Una vez que los bolcheviques se hicieron con el control de la maquinaria burocrática del Estado, el partido pudo emplear toda la panoplia de empleos públicos y dádivas «gratuitas» a los partidarios dispuestos a luchar contra los restos de los antiguos regímenes.
La batalla de ideas
Incluso con este poder —y con el poder de ampliar enormemente los esfuerzos de propaganda— el nuevo régimen de Lenin se vio obligado a pasar cinco años luchando contra los disidentes en la Guerra Civil Rusa. Esto se debe a que, como observó Ludwig von Mises, «En una batalla entre la fuerza y una idea, esta última siempre prevalece». Así, ni siquiera las brillantes tácticas de Lenin y Trotsky fueron suficientes para anular la necesidad de victorias bolcheviques en la batalla de las ideas. Incluso con una victoria táctica inicial mediante el golpe, los bolcheviques seguían necesitando asegurarse un apoyo político más amplio para acabar definitivamente con la resistencia. Esto fue posible gracias a los agresivos esfuerzos de «educación» apoyados por el régimen. Esta «educación» —más exactamente descrita como propaganda— fue financiada y promulgada por una amplia gama de instituciones gubernamentales, incluidos los medios de comunicación controlados por el Estado. La propaganda sirvió tanto para crear verdaderos creyentes como para apaciguar a los escépticos. La propaganda redujo las masas de opositores activos a un número que podía ser «liquidado» más fácilmente en el Gulag.
La propaganda leninista también se vio favorecida por la naturaleza de las antiguas tendencias ideológicas de la propia población rusa. Dado que la industrialización era tan relativamente limitada en el Imperio ruso a principios del siglo XX, éste carecía de una población considerable de burgueses liberales con los medios y la inclinación para oponerse a los bolcheviques en números sustanciales. Además, en la Rusia de 1917, el público en general había sido entrenado durante mucho tiempo para simplemente soportar el despotismo y los golpes palaciegos. Con los golpes de 1907 y febrero de 1917 aún frescos en sus mentes, muchos rusos de a pie pueden haber asumido (erróneamente) que el golpe de octubre era simplemente más de lo mismo.

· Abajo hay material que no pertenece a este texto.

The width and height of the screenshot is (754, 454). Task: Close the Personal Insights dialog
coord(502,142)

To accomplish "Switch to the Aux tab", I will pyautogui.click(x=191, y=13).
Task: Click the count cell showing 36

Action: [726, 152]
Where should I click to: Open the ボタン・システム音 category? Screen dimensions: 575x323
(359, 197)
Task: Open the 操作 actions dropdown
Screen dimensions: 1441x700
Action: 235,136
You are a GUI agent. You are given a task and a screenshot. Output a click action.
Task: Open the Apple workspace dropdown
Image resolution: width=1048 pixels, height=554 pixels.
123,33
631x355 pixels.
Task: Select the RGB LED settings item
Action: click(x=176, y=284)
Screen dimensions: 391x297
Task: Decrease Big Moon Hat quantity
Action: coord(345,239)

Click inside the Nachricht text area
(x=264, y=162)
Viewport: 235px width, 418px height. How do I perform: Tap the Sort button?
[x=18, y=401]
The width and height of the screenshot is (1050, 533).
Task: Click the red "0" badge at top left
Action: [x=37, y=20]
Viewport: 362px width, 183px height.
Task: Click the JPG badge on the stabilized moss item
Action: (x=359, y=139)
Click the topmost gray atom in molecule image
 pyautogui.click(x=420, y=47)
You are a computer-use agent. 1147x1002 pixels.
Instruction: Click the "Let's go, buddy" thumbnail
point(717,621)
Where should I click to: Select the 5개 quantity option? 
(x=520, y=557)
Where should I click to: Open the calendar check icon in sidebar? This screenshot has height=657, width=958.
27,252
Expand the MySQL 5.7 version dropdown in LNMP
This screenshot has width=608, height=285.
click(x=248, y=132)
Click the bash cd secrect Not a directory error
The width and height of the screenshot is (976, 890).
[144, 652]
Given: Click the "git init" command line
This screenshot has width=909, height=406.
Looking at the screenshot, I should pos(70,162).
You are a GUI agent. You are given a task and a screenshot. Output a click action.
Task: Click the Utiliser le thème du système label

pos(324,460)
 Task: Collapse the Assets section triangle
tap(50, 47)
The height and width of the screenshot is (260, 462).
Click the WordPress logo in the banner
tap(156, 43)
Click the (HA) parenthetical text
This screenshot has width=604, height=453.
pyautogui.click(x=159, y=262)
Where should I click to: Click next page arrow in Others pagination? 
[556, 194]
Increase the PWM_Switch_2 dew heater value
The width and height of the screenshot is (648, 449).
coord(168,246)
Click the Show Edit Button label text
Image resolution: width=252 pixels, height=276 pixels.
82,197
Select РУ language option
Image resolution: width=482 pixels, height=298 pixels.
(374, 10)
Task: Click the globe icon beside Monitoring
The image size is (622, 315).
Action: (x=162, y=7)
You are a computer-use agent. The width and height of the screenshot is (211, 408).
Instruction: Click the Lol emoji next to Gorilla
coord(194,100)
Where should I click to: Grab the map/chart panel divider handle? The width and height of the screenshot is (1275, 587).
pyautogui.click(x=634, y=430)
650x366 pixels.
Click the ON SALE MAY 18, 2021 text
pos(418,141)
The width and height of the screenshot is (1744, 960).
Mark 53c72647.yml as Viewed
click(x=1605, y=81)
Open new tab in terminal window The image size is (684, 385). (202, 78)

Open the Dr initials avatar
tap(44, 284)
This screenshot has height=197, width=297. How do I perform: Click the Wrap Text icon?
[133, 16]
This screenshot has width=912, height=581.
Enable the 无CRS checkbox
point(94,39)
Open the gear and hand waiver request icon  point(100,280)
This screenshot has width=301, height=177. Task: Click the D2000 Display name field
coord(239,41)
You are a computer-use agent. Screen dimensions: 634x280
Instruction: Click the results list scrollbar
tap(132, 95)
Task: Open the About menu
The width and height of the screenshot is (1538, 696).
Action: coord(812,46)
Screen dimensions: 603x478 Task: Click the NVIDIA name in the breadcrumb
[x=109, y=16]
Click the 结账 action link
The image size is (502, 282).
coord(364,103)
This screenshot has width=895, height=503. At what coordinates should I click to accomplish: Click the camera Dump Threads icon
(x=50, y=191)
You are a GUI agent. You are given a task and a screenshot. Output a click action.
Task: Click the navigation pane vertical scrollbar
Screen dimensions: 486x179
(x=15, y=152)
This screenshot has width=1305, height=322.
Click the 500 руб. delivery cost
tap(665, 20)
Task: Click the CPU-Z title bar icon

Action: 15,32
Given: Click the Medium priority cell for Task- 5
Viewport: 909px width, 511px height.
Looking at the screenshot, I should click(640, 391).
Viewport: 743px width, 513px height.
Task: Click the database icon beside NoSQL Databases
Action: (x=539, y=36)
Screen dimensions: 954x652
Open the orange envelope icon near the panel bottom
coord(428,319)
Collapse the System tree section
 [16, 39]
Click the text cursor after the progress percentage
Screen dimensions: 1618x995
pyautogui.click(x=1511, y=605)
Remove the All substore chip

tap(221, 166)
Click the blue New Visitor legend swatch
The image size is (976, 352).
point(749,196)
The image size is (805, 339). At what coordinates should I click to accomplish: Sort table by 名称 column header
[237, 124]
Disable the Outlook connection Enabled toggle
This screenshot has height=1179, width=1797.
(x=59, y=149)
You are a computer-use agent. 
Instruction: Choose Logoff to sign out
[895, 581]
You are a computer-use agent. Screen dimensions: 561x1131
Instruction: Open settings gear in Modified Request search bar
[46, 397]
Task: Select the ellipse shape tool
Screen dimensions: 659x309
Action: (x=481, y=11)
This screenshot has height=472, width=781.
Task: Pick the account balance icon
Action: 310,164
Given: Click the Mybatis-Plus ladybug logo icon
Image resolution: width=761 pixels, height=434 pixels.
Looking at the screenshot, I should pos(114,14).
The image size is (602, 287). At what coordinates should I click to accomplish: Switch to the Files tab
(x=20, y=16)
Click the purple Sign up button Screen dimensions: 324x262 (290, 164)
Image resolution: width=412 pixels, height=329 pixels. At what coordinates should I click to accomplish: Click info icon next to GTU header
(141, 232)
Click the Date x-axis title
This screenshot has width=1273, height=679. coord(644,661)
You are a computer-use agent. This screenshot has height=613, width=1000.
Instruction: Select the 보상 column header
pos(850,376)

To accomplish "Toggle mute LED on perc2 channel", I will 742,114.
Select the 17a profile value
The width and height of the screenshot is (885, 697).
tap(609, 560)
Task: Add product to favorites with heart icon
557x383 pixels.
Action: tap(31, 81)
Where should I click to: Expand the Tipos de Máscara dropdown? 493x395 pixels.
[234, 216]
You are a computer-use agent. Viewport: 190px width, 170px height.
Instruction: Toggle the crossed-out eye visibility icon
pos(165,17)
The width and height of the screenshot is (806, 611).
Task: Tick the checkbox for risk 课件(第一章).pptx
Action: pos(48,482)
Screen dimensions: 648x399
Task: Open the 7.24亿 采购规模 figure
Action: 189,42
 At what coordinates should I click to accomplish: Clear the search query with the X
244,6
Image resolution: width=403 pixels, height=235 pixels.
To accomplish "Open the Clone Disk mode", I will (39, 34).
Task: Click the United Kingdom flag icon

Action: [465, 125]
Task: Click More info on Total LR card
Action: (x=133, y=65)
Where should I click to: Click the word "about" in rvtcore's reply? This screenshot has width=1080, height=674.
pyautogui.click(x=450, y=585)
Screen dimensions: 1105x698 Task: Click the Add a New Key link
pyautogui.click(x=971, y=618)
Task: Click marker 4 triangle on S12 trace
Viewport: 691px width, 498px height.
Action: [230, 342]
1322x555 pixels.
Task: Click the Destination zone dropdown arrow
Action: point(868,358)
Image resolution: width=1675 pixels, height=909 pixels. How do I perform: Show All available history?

La indiferencia pública y la ambivalencia, sin embargo, están muy lejos del «levantamiento popular» que la izquierda socialista ha afirmado durante tanto tiempo que impulsó la toma del poder por los bolcheviques. Al igual que con los partidos gobernantes y los conspiradores de nuestro tiempo, la toma y aplicación del poder político en octubre de 1917 fue impulsada en gran medida por el uso eficaz del secretismo, la propaganda y el poder coercitivo de una pequeña minoría.